Setting default log level to "WARN".
To adjust logging level use sc.setLogLevel(newLevel). For SparkR, use setLogLevel(newLevel).


In [9]:
# Import necessary libraries
import pandas as pd
import plotly.graph_objects as go

# List of cryptocurrencies
cryptos = [
    "BTCUSDT", "ETHUSDT", "XRPUSDT", "SOLUSDT",
    "DOGEUSDT", "ADAUSDT", "SHIBUSDT", "DOTUSDT",
    "AAVEUSDT", "XLMUSDT"
]

# Year to visualize
visualization_year = 2024

# Iterate over each cryptocurrency
for symbol in cryptos:
    # Load Silver Layer
    silver_path = f"/datos/gittba/gittba04/{symbol}_Silver/year={visualization_year}"
    df_silver = spark.read.parquet(silver_path).select("date", "open", "high", "low", "close", "volume")

    # Load Gold Layer 
    gold_path = f"/datos/gittba/gittba04/{symbol}_Gold/year={visualization_year}"
    df_gold = spark.read.parquet(gold_path).select("date", "SMA200", "EMA50")

    # Merge both dataframes on 'date'
    df_merged = df_silver.join(df_gold, "date", "inner")

    # Convert to Pandas
    df_pd = df_merged.orderBy("date").toPandas()
    df_pd["date"] = pd.to_datetime(df_pd["date"])
    df_pd.set_index("date", inplace = True)

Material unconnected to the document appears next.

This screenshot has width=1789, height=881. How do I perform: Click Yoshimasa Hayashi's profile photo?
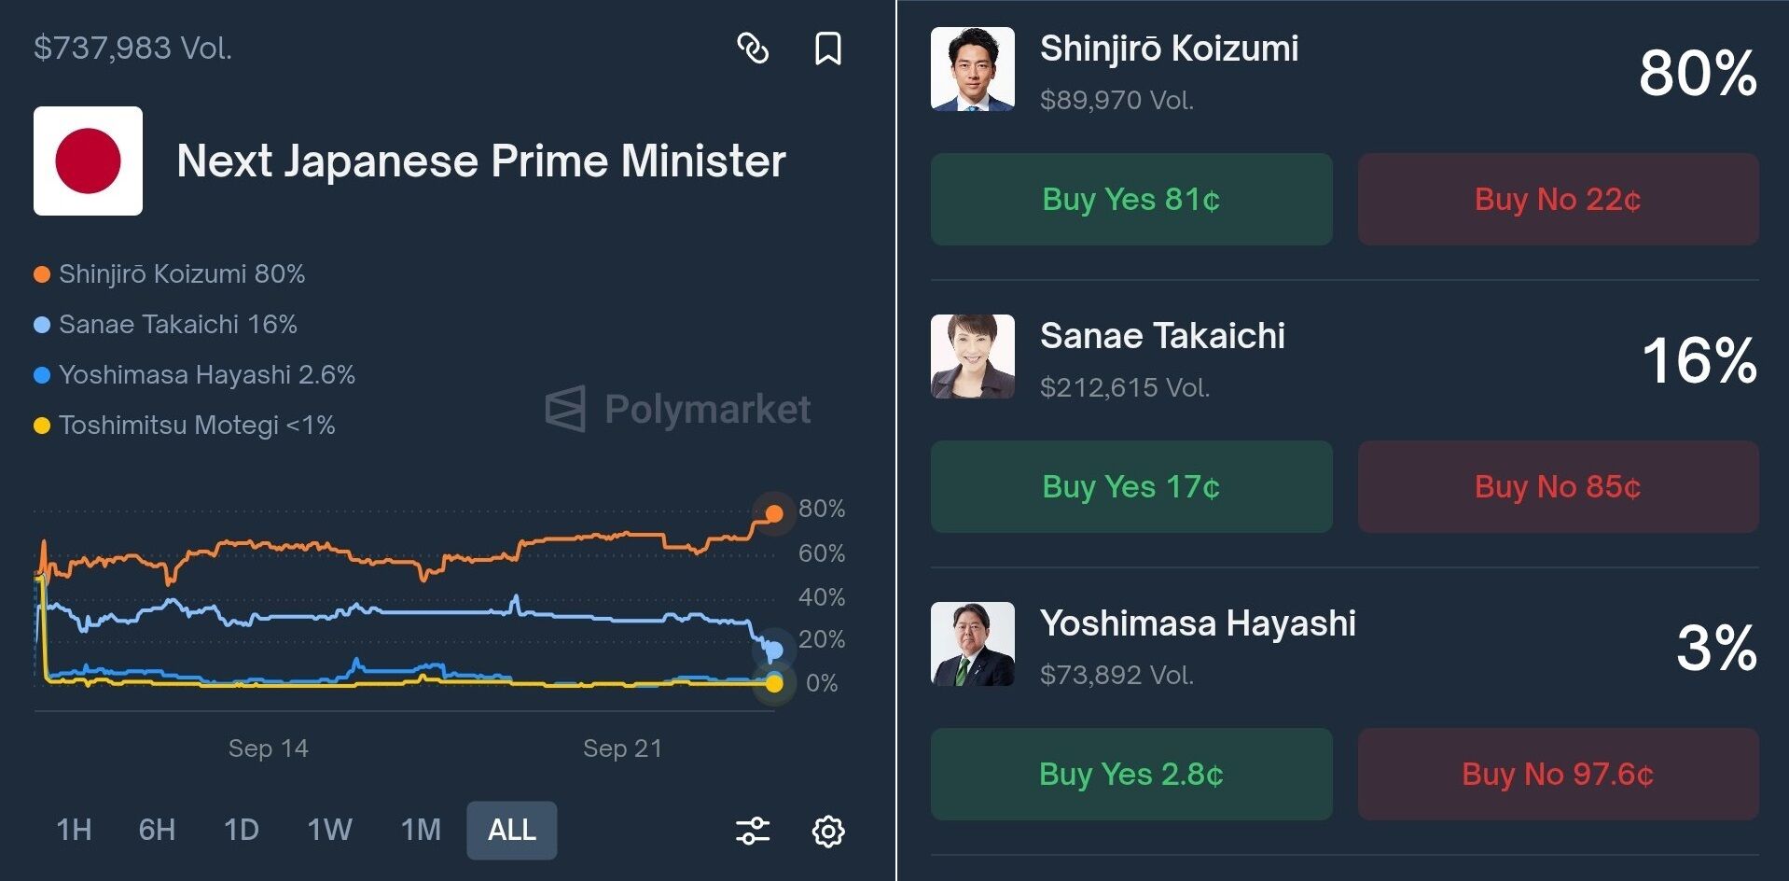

    # Ensure all values are numeric
    df_pd[["open", "high", "low", "close", "SMA200", "EMA50"]] = df_pd[
        ["open", "high", "low", "close", "SMA200", "EMA50"]
    ].apply(pd.to_numeric, errors="coerce")

    # Create figure
    fig = go.Figure()

    # Add Candlestick trace
    fig.add_trace(go.Candlestick(
        x=df_pd.index, open=df_pd["open"], high=df_pd["high"],
        low=df_pd["low"], close=df_pd["close"],
        name = "Candlesticks"))

    # Add SMA200 trace
    fig.add_trace(go.Scatter(
        x=df_pd.index, y=df_pd["SMA200"], mode="lines",
        name = "SMA 200", line=dict(color = "blue", width=1.5)))

    # Add EMA50 trace
    fig.add_trace(go.Scatter(
        x=df_pd.index, y=df_pd["EMA50"], mode="lines",
        name = "EMA 50", line=dict(color = "orange", width=1.5)))

    # Layout adjustments
    fig.update_layout(
        title=f"{symbol} Price & Indicators - {visualization_year}",
        xaxis_title = "Date", yaxis_title = "Price (USD)",
        xaxis_rangeslider_visible = False,
        hovermode = "x unified"
    )

    # Show interactive plot
    fig.show()